A botafoguense relata ainda que encontrou ortopedistas incríveis, que lhe deram um choque de realidade. Aliás, nunca havia aparecido um caso como o dela. Sua cirurgia foi transmitida ao vivo para os médicos estudarem hoje e futuramente. “Me deram um ânimo a mais, com eles eu realmente sabia que ia tudo voltar ao normal, mas eu precisava fazer a minha parte também”, explica Raquel ao falar sobre o Dr. Flávio e sua equipe (SEFIX).

Raquel realizou uma cirurgia na perna direita no ano passado, parte da recuperação do movimento das pernas, que vem funcionando bem. Recentemente, realizou na perna esquerda. Por esse motivo, foi orientada a não ir de cadeira de rodas ao estádio. “Mesmo assim (após todas as complicações e o processo de recuperação), hoje eu sou mais independente”, analisa a torcedora.

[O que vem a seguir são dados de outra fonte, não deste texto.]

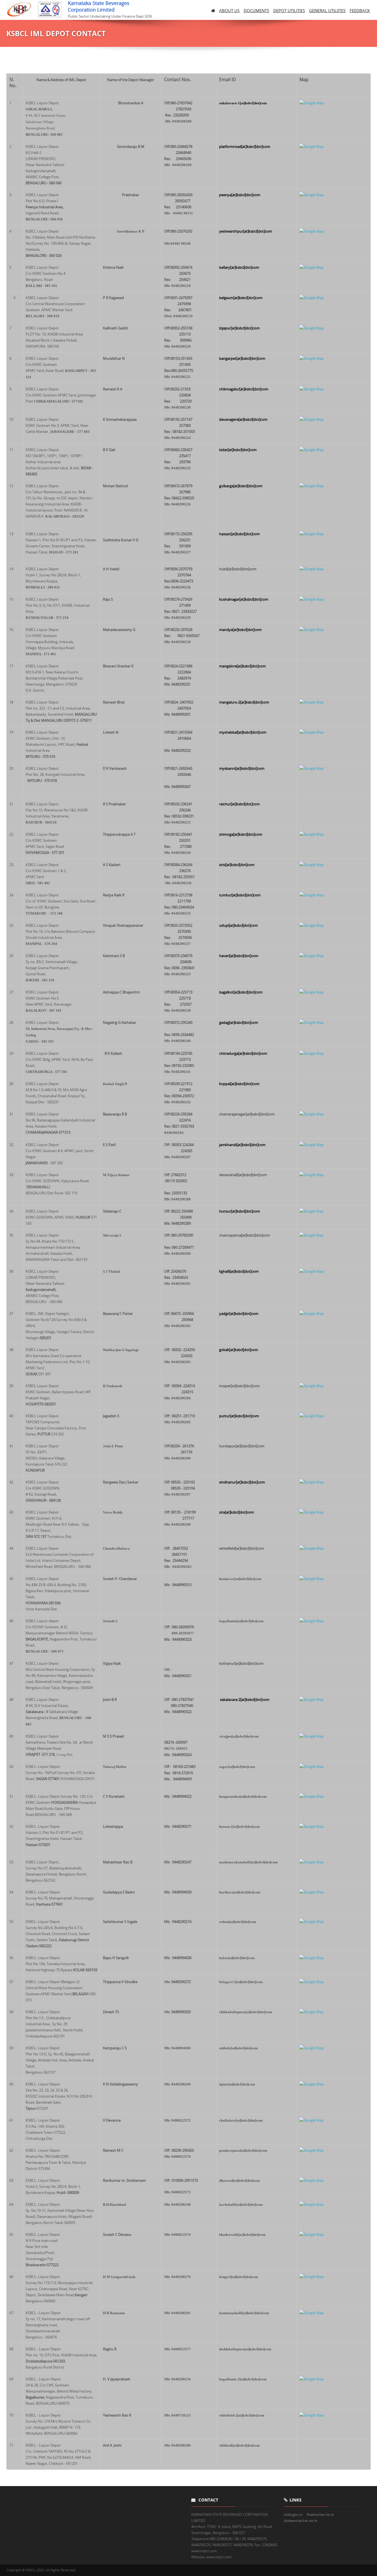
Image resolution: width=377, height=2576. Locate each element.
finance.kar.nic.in (320, 2514)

A jovem cursava fisioterapia antes da cirurgia, e confessa que hoje está entre ela e a graduação de ortopedia, resultado dos ótimos profissionais que cuidaram dela. “Creio que em qualquer uma das duas que seguir, serei uma boa profissional, porque sei bem de ambos os assuntos. Metade foi praticamente tudo no meu corpo, na prática”, analisa a futura médica.

Foto: Arquivo Pessoal/Raquel Guimarães

O BOTAFOGO
Logo depois das complicações, sua história foi contada na página Manual do Jogador Ruim. Nessa publicação foram marcadas muitas pessoas do Botafogo, então a diretoria a convidou para conhecer os jogadores em um treino. Antes disso, tinha ido em um jogo em Bangu, bairro da Zona Oeste do Rio de Janeiro. Lá, conseguiu uma foto com o Sassá. E, assim que recebeu o novo convite, fez questão de avisar ele e Bruno Silva via direct.

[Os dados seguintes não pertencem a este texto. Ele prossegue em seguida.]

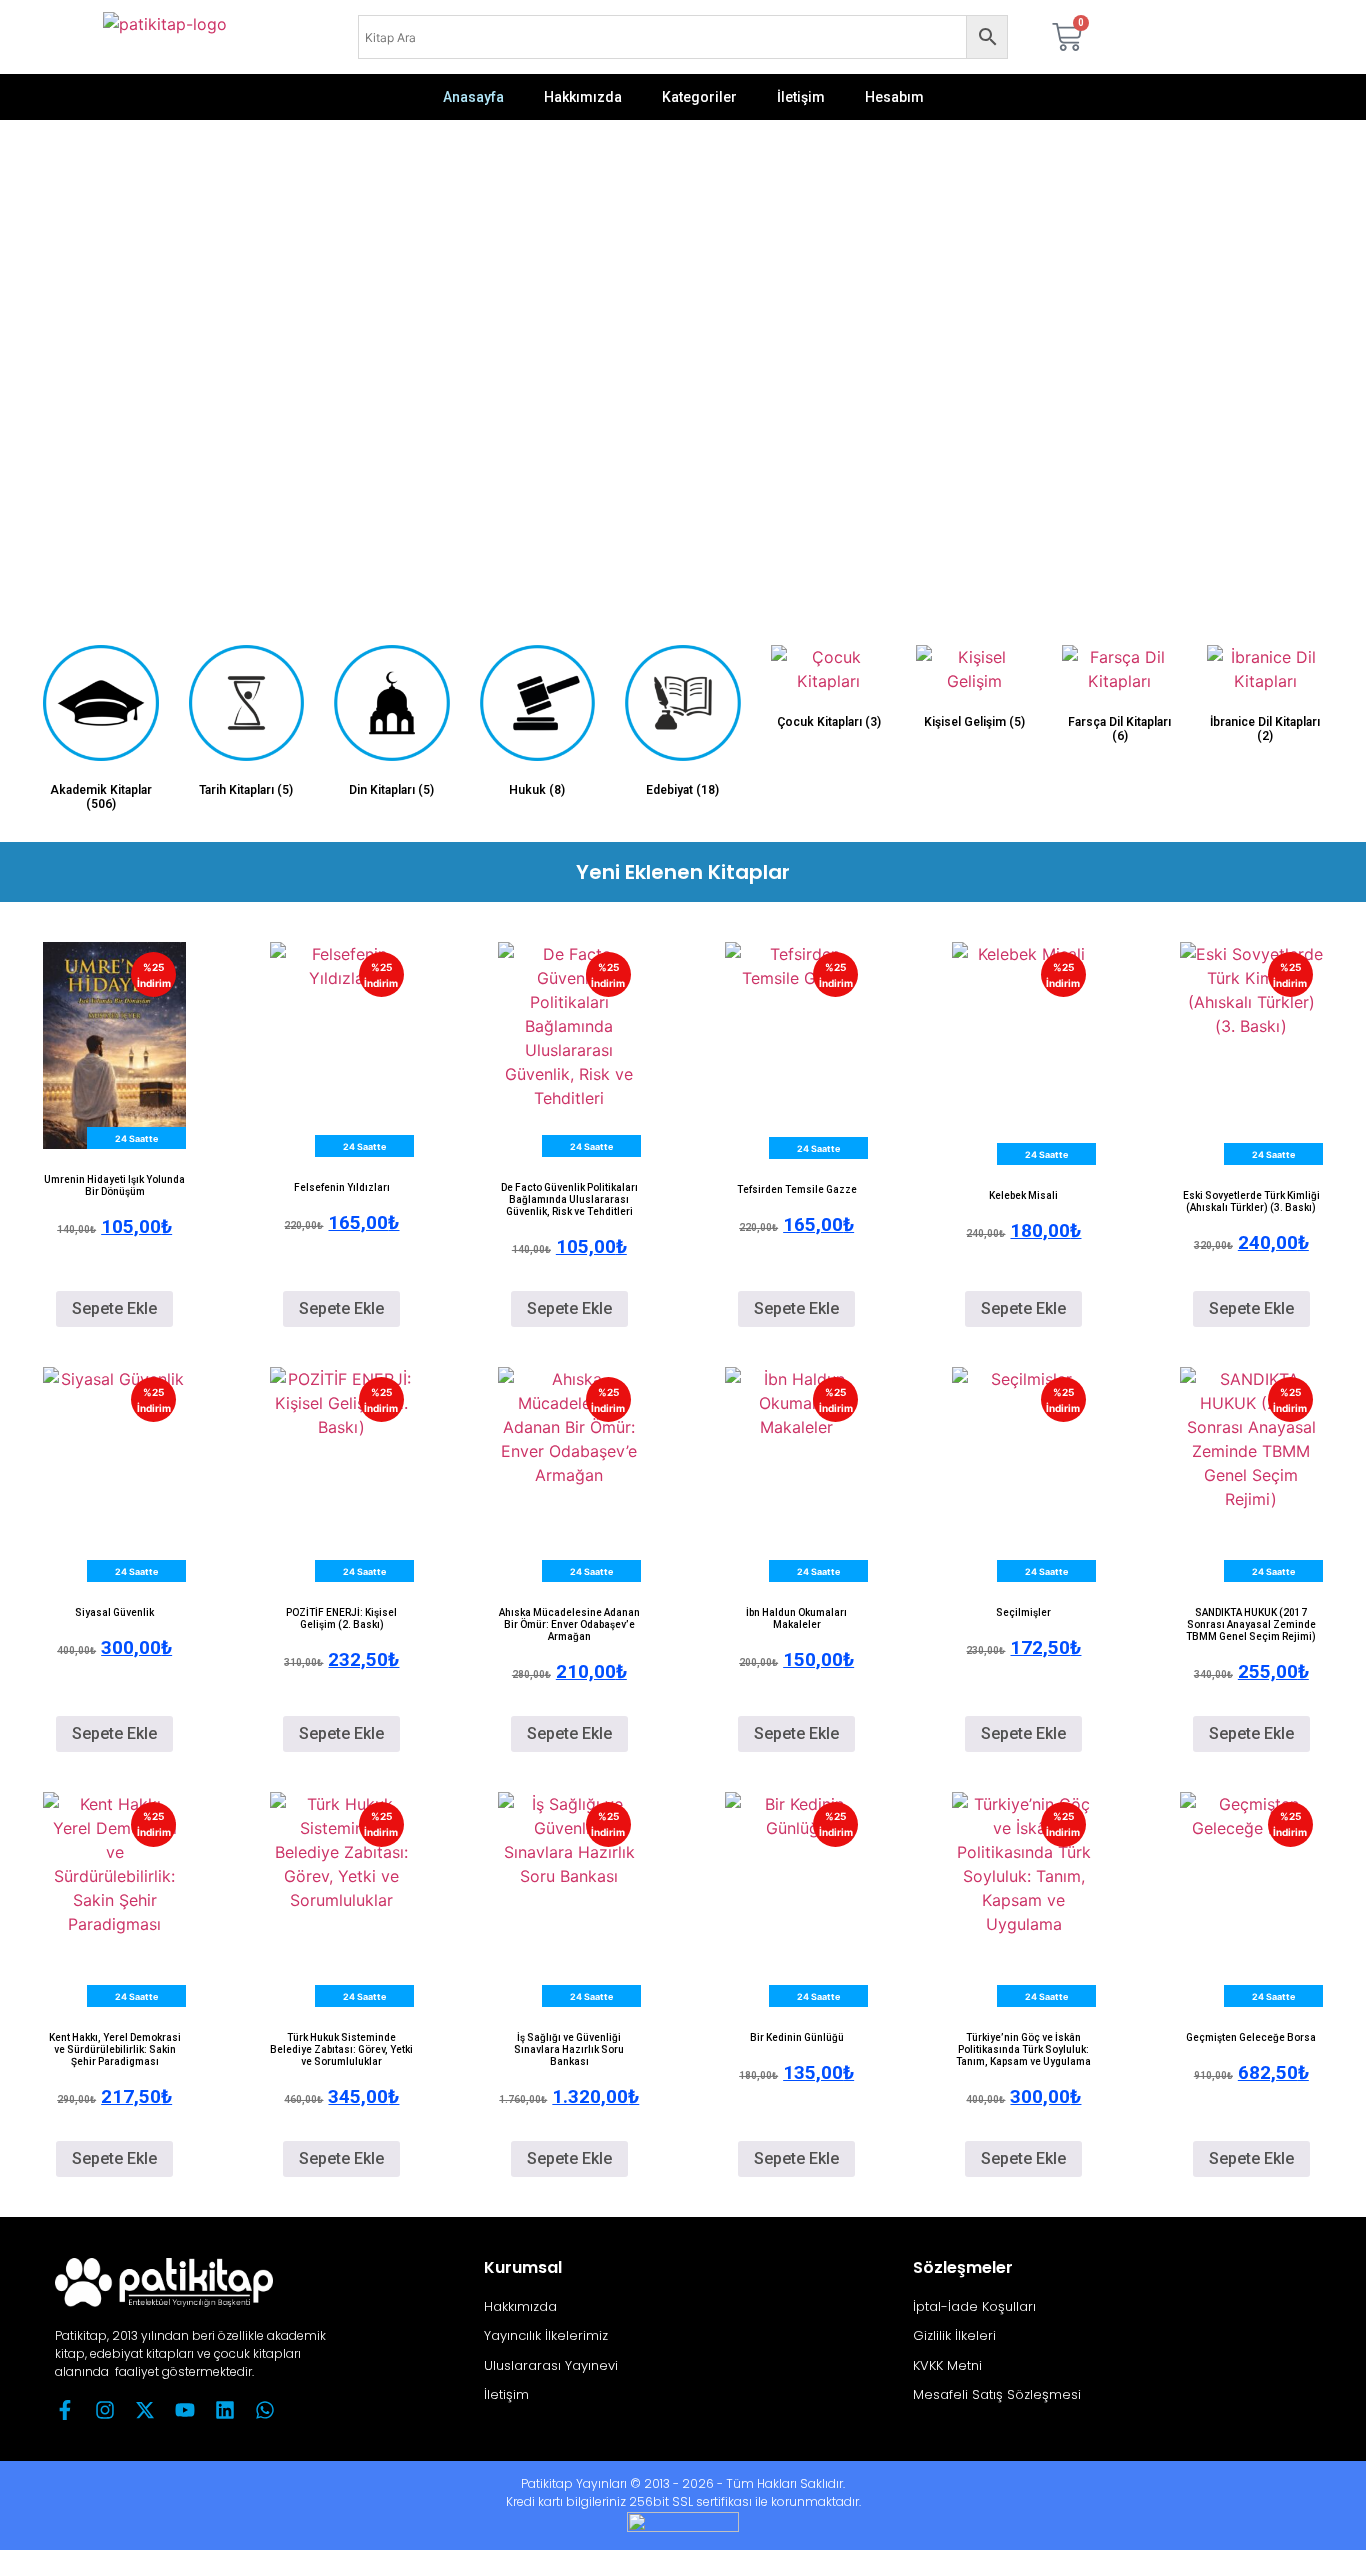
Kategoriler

Raquel descreveu o primeiro encontro como surreal, já que conversou com alguns jogadores e assistiu o treino inteiro. Relata ainda que os dois jogadores, já citados acima, foram os que mais ficaram com ela. Relembra o descontento da torcida com eles, mas diz jamais poder esquecer do apoio que recebeu deles. Em que, nesse momento, se trata sim de “apenas” futebol. Aliás, ainda que aqui a história se misture, a vida é muito mais do que isso.

Ao final do treino, Sassá pediu para que Raquel esperasse ele tomar banho. Quando voltou, veio com uma camisa autografada por todos os jogadores ali presentes. “Ali só me deu mais forças para não desistir, imagina? Um time que eu amo, com os jogadores me dando uma força imensa, eu não poderia desistir”, conclui a torcedora. Não mesmo, Raquel. Ainda que o placar fosse o mais desanimador possível, só pode ser herói aquele que nunca desiste.

“Foste herói em cada jogo, Botafogo, por isso é que tu és e hás de ser nosso imenso prazer. Tradições aos milhões tens também, tu és o glorioso”.